Using Machine Learning to Forecast Cryptocurrency Prices
If you just ventured into cryptocurrency trading and are wondering whether there is a way to predict cryptocurrency prices, analysts say there are ways to predict digital currencies. Even though the crypto market is filled with uncertainties, several machine learning algorithms can help make assumptions.
How the Prediction Works
Fluctuating exchange rates and high volatility with unregulated transactions are some risks associated with the trade. As such, scientists, investors and financial analysts seek ways to predict cryptocurrency product prices. Forecasting depends on how the analysts understand the causal relationships and the pricing processes. It involves two approaches. One is to use a cause-and-effect model that defines the relationship between exchange rates and macroeconomic variables like balance of payments, inflation rates and public debts. The second approach involves studying the time series and predicting using processes and past results. The Binary Auto Regressive Tree (BART) approach is one of the best algorithms for time series predictions because it comprises several models. Other machine learning models include random forests, linear models, classification and regression models. With that in mind, some of the site tools for predicting cryptocurrency prices include Trading Beasts, Digital Coin Price, and Wallet Investor X.

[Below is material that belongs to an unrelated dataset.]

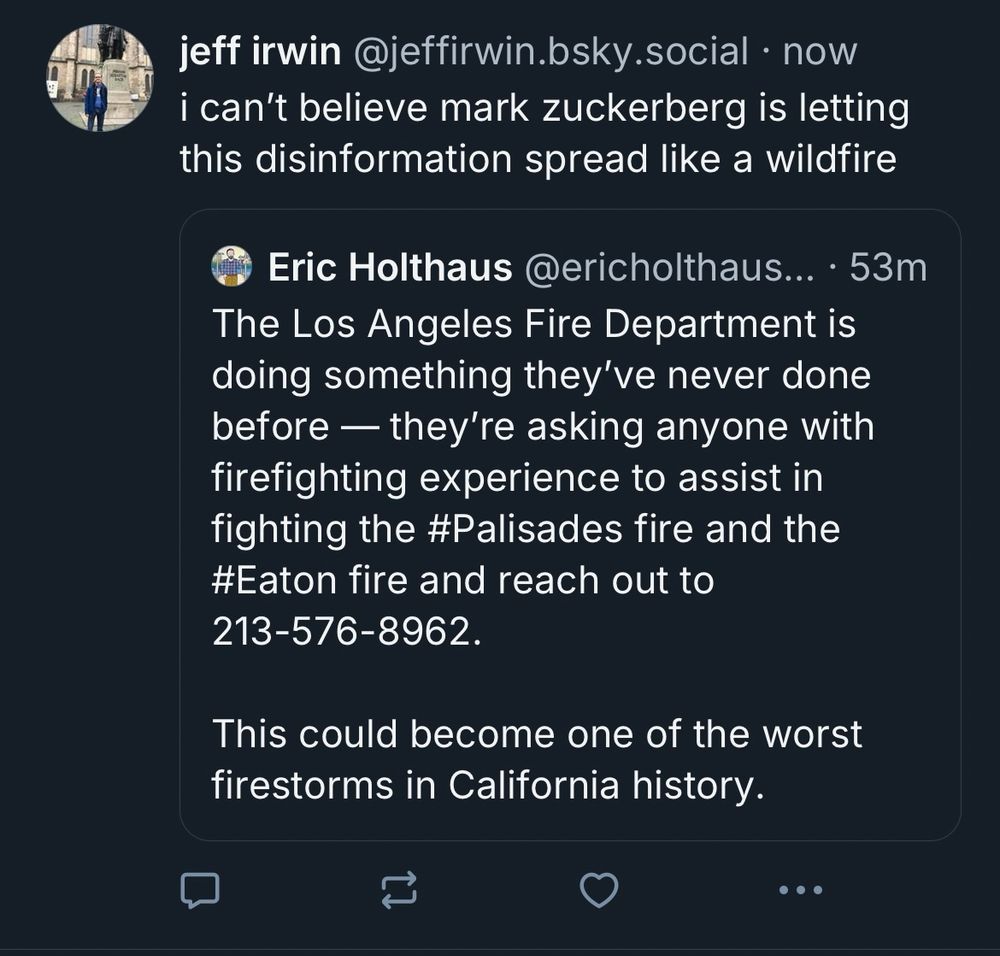Click the Eric Holthaus author name
This screenshot has width=1000, height=956.
tap(390, 268)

Even though macroeconomic factors influence currencies and the stock market, most predictions show that pricing mainly depends on Google search, mass media and social media trends, i.e., the most sought type of cryptocurrency determines their prices. That is why leading cryptos like Bitcoin, Ethereum, and Litecoin represent the biggest market share, while others are less common. “What is Bitcoin?” is one of the top Google searches in the U.S. Such inquiries are likely to rank higher than other types. Accompanied by news volume and news sentiment, Bitcoin’s demand and price consequently increase. The main question by now is how often the predictions can be accurate.

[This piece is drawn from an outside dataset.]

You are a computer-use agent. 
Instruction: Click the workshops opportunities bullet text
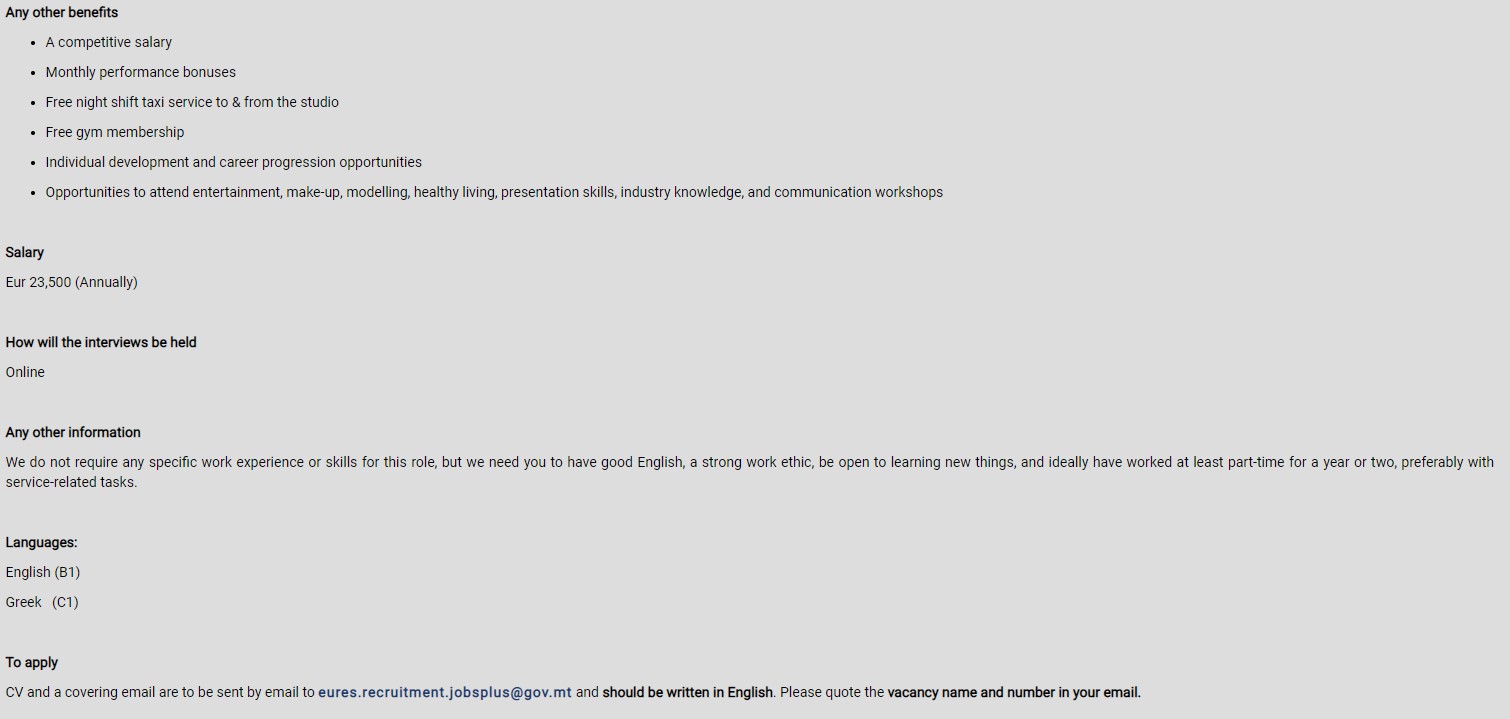point(494,192)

Determining a Machine Learning Model’s Accuracy
Well, machine learning model accuracy in Artificial Intelligence is the most efficient way to evaluate accuracy. The accuracy is represented as a percentage of correct predictions over the total predictions, with 0 implying that the model always gives wrong predictions and a value towards 100 showing more reliability. A model that achieves a higher-than-threshold offline performance is good for use since online performance changes with data changes. Offline labeling is used because online data is usually difficult to label. However, there can never be 100% accuracy in machine learning and something we should not look forward to. Such a value indicates an underlying error in validation and evaluation, possibly a coding bug. Having perfect accuracy is practically impossible. One should consider using classical modeling if the accuracy result is 100%. Besides accuracy, an effective machine learning model relies on training speed. Bitcoin prediction using models like Random Forest and Long Short-term Memory has proven that timing is a significant factor in predicting prices. Neural networks are also effective in predicting prices.
The bottom line is that cryptocurrency prices are determined by public recognition, not just the major classes of financial assets. With different machine learning algorithms, one can estimate possible prices. While achieving 100% accuracy is impossible, it is essential to understand how to apply the metric to effectively use machine learning for predicting cryptocurrency prices.